Growing Leaders From The Coaching Ranks

By Stan Laing on November 01, 2016 Coaches Print

It has helped our process in a multiple high school district with over 500 of coaches to let our coaches think for themselves about their “why.” Point blank, we ask coaches, “Why are you here?” We then try to create personal ownership and invest that into their role and job description. The buy in may be different at the junior level from the high school level, but nevertheless, the point is that those people who are truly interested in being leaders will take it seriously. As the old saying indicates, “The cream always rises to the top.”

Why Are You Here?

This may be the most important question you must answer as a professional, as well as personally. If you are reading this from the lens of an educator, specifically a coach, there is a very important reason why you are here.

If you go back and connect the dots in your life, there is a very strong possibility you had a teacher or coach who had an impact on you and played an important role in why you are a coach today. This may be the greatest thing about the coaching profession; it’s all about paying it forward. There is not a greater responsibility as a leader than taking those values instilled in you by those who had an impact on you, and paying it forward to those you are responsible for leading. Whether you are a middle school coach, high school coach or college coach, your ability to lead successfully is equally important.

How you grow as a leader has a lot to do with your foundation. It is paramount to being an aspiring leader that you can identify the principles that you stand for as a coach, which is better known as your “non-negotiable” components in life. A coach who has committed to the role and become successful by influencing others to be their very best has a good starting place. A leader in the athletic department must be able to comprehend the massive amounts of time and energy required to prepare athletes for winning games. There are some coaches that need not apply. Which one are you? Those that don’t understand the true devotion and sacrifice to a long-term goal to produce a winning season or a championship berth should pay close attention to improving their personal commitment and foundation.

“Leaders are developed naturally within coaching staffs when coaches coach their own coaches.” said Dr. Susan Elza, Director of Athletics for the Texas UIL. “The organizational skills that emerge when you are directing others to accomplish your winning season will ultimately become the threads that you lean on to be a more effective and powerful leader.”

Dr. Elza spends a large amount of her time speaking with coaches and she regularly reminds them that, “To gain a larger sphere of influence and in order to develop leaders to lead good programs, the best example comes from coaches that coach staff as well as their athletes.”

This is why it is so important to answer for yourself why you are doing what you are doing for a living and what is your purpose. A coach changes lives for a living. Simply stated, to become an effective leader, you must have a game plan and a method in which to execute and produce results.

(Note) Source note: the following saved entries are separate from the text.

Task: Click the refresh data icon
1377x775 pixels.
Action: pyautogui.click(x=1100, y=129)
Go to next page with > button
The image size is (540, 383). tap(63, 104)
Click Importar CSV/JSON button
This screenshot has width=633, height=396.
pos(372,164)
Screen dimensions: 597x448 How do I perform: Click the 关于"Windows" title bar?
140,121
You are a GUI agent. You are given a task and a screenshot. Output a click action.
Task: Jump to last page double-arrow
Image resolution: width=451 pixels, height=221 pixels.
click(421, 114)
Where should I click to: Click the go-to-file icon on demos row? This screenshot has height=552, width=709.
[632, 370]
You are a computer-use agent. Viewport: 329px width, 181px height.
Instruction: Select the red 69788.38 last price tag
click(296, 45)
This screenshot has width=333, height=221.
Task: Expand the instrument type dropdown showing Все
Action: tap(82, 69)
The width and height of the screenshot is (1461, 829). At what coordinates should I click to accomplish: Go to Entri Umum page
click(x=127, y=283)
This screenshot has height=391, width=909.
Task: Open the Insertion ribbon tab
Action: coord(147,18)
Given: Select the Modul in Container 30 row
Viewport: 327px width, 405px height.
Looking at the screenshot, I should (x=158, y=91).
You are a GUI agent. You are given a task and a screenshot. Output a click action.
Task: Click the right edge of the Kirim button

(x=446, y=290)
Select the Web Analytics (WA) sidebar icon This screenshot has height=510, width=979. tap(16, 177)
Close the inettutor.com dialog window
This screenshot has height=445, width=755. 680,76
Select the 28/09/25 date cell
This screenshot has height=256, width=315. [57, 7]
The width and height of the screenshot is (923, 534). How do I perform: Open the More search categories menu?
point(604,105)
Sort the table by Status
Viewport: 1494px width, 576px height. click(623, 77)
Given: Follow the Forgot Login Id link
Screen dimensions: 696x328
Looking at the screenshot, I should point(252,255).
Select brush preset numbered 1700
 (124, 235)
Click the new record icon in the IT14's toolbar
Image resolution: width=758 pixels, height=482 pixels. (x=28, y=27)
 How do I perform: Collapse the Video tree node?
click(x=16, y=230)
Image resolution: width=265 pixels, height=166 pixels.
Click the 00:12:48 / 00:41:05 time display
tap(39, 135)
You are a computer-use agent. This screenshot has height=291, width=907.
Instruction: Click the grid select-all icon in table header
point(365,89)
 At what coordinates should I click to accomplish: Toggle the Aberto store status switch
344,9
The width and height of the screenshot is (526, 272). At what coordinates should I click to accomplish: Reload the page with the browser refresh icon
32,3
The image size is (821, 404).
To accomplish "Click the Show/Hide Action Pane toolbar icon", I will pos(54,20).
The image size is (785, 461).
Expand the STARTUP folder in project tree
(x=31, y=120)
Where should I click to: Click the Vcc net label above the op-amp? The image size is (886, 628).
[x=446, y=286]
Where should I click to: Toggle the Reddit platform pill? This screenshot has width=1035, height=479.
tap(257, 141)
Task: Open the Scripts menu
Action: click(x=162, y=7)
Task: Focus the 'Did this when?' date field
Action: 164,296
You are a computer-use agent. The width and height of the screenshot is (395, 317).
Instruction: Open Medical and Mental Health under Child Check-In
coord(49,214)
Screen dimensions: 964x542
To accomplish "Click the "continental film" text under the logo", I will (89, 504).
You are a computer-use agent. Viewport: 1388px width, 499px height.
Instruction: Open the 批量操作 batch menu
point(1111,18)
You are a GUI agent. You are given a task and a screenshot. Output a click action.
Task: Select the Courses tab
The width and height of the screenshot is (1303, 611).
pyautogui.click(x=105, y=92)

Going Beyond The Game As A Leader

We all got into coaching to coach young people and have an impact on their lives. We all aspire to get “the most” out of our athletes by motivating them to put forth their best effort on the field or court, in the classroom, and the development of their character. The secret to going beyond the game as a leader in the coaching ranks stems from the very same intentions you have for your athletes. You must model them yourself and be an example to your fellow educators and coaches. You do not need to be a head coach or a campus coordinator to be a leader because leading others can occur at any level within any sport. To a certain degree, we tend to drop the ball when it comes to modeling our expectations along with really spending time with fellow coaches in discussions about our purpose and what that truly looks like. When coaching staffs are intentional about growth and development, and they take the time to have these types of conversations, this provides the greatest potential for growth in future leaders.

Three Very Important Words

For all of us to grow as leaders, there are three very important words that need to be kept in mind to reach our potential:

  • Actions. Have your private and public life in balance. In regards to self-control, let your actions speak for you.
  • Attitude. Have a good reputation by exercising moderation and humility. Have an attitude of resiliency – you get knocked down, get back up.
  • Love. This is really our Actions and Attitude combined. The Golden Rule: Treat others as you would like to be treated. This kind of love makes us passionate for why we are here. It also holds us accountable to making great things happen.


Identifying a pathway for a coach who is aspiring to become a leader is sometimes difficult to put into common words. It’s not easy because there is no specific checklist for you as an individual. You may search for professional development outside your daily job, but most successful school programs have an ingredient that is instrumental to your daily development. Rusty Dowling, executive director for the Texas High School Athletic Directors Association, worked as an athletic director for many years and stated that, “One of the main components of leadership that I tried to focus on is creating a vision of success, then establishing a pathway that would effectively utilize the talents and abilities of those individuals on a campus that were looking for opportunities to engage in leadership, or similar environment. The vision for creating leadership was usually driven by the culture of success that we inherited or were trying to develop.”

Those in leadership roles must assume the responsibility of growing those coaches that want to take their “game” to the next level as leaders and help prepare them. The time to discover if someone can lead is not after they have assumed a role, but before. Coaches in our district are told to take note. If you are bewildered about why you can’t move from a campus position to an elevated campus or a district-wide coordinator, do a great job where you are and that next job will find you.